International Journal of Medical and Pharmaceutical Case Reports

Background: Vogt-Koyanagi-Harada (VKH) disease is a rare autoimmune disorder affecting melanocyte-rich tissues, including the uvea, meninges, skin, and inner ear. Posterior involvement is typical, yet isolated posterior forms are exceptionally rare and diagnostically challenging.

We present a pediatric case of atypical isolated posterior VKH successfully managed with corticosteroid therapy.

Case Presentation: A 15-year-old girl presented with sudden bilateral visual loss following diffuse headaches. Fundus examination revealed serous retinal detachments in both eyes. Optical coherence tomography (OCT) showed multilobulated subretinal fluid and disruption of outer retinal layers. Fluorescein angiography demonstrated multiple pinpoint hyperfluorescent leaks and dye pooling, while indocyanine green angiography revealed delayed choroidal perfusion. Laboratory and imaging workup excluded other causes such as posterior scleritis, infectious choroiditis, and central serous chorioretinopathy. She was treated with intravenous methylprednisolone followed by oral tapering, leading to marked improvement in vision and anatomical resolution.

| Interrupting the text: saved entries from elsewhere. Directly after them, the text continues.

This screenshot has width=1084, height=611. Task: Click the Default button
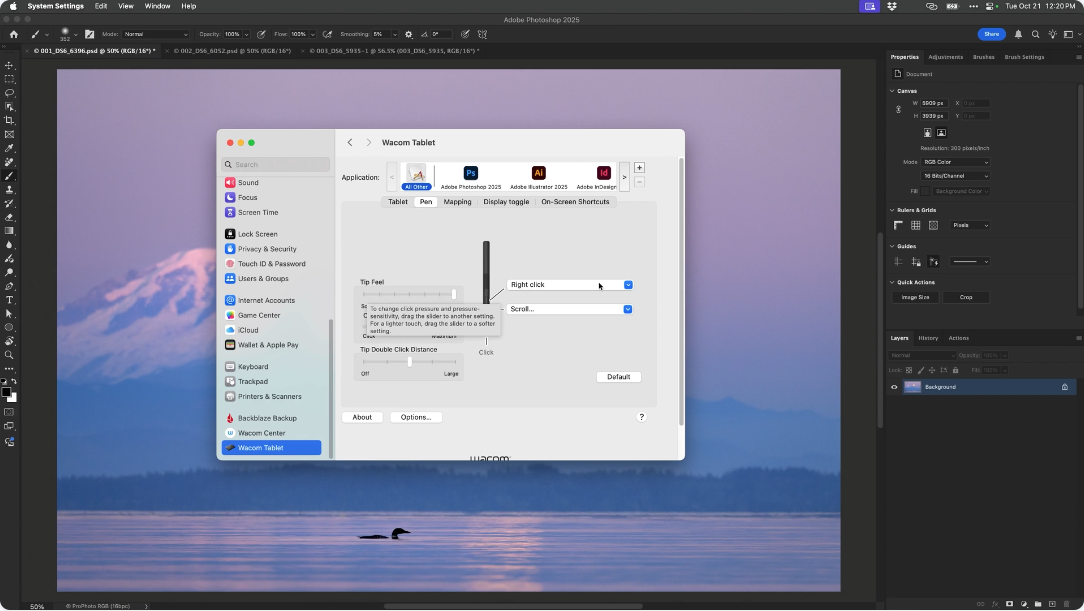(x=618, y=377)
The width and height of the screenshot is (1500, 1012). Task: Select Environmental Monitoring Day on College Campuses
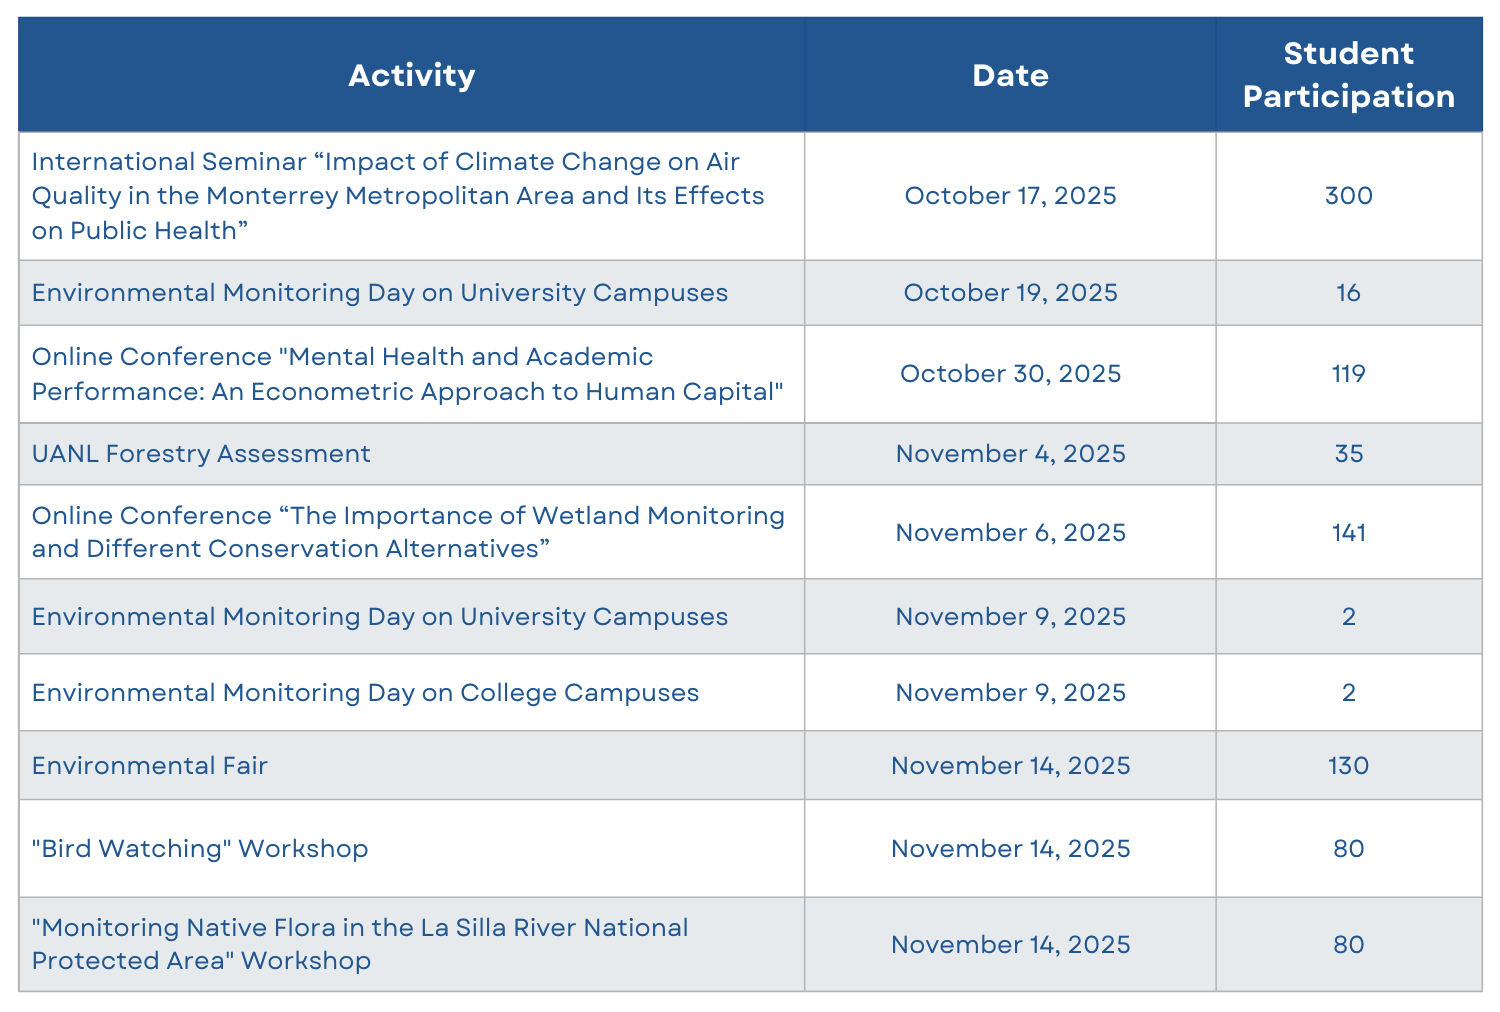[411, 693]

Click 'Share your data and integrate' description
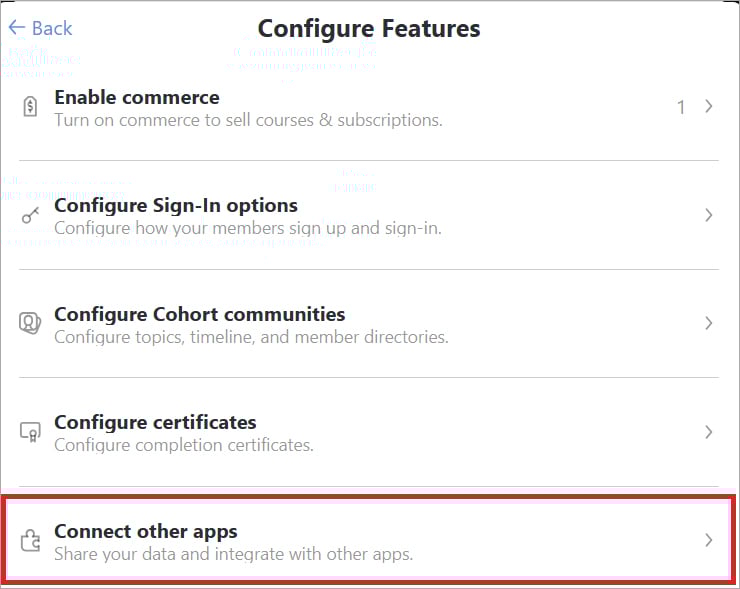pos(233,553)
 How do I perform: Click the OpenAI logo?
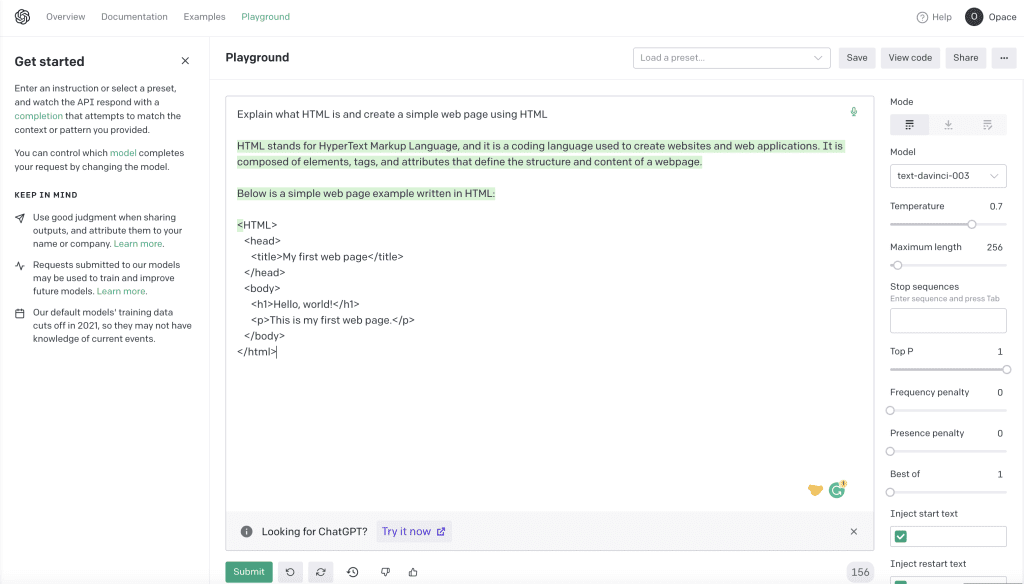(23, 17)
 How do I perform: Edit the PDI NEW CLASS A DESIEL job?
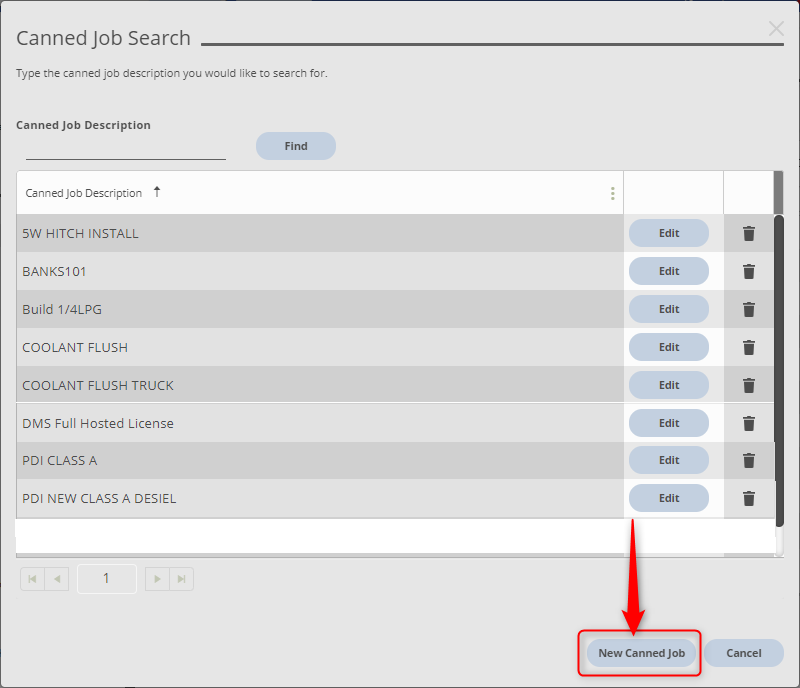point(668,497)
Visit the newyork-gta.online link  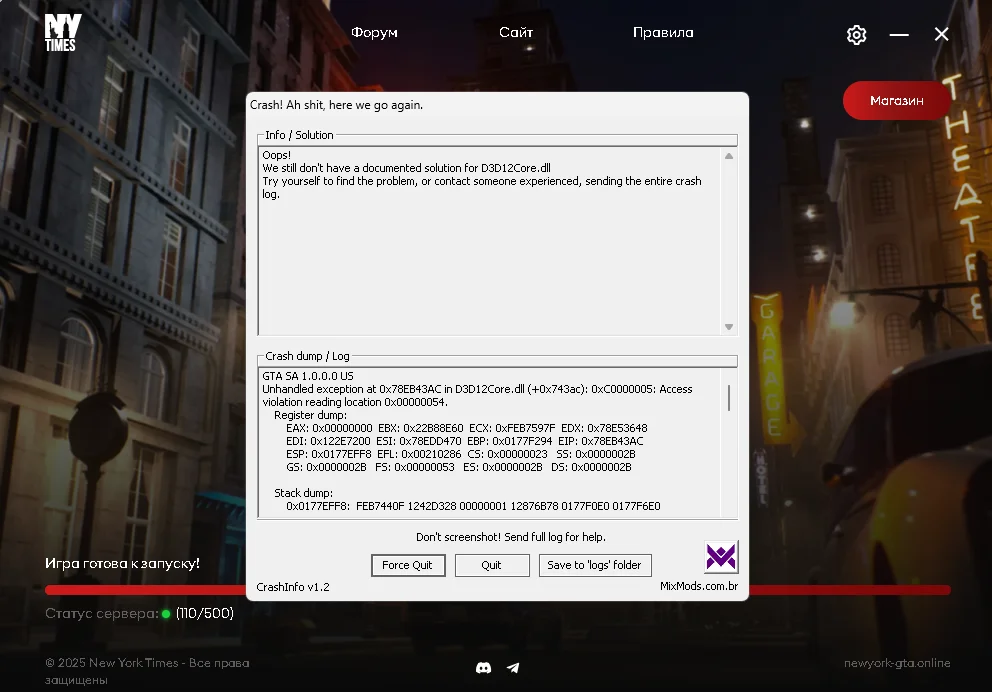(x=897, y=663)
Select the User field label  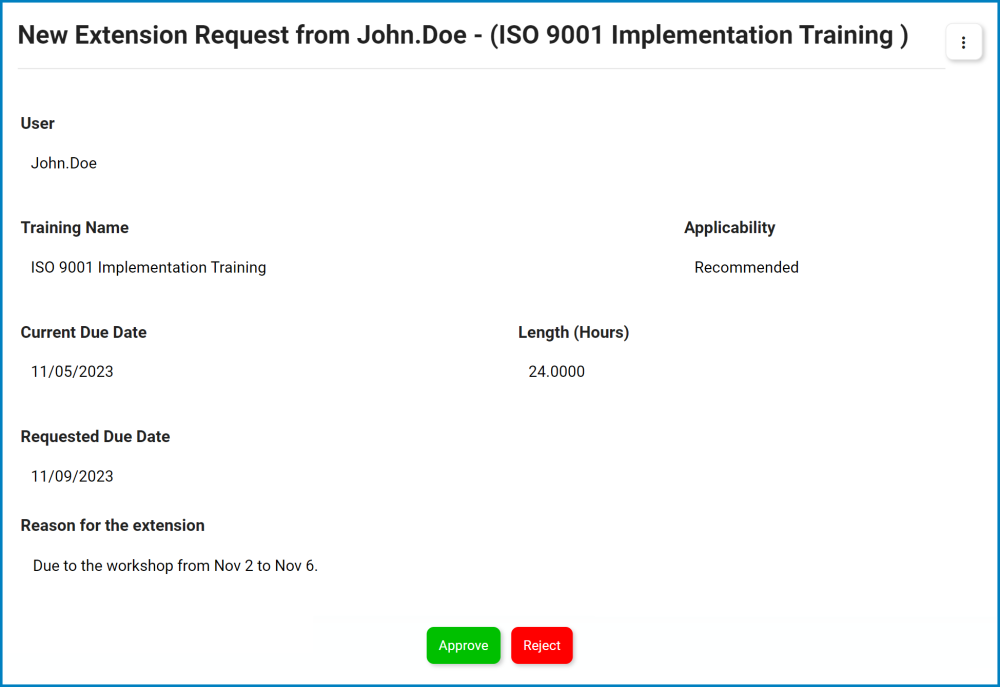[37, 123]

Conclusion: Isolated posterior atypical VKH is an uncommon presentation that may mimic several inflammatory or infectious choroidopathies. Early recognition and aggressive corticosteroid therapy are key to achieving favorable visual outcomes and preventing chronic evolution. Follow-up of patients with ocular VKH is long, even lifelong, because relapses and late complications can occur even several years after the onset of the disease.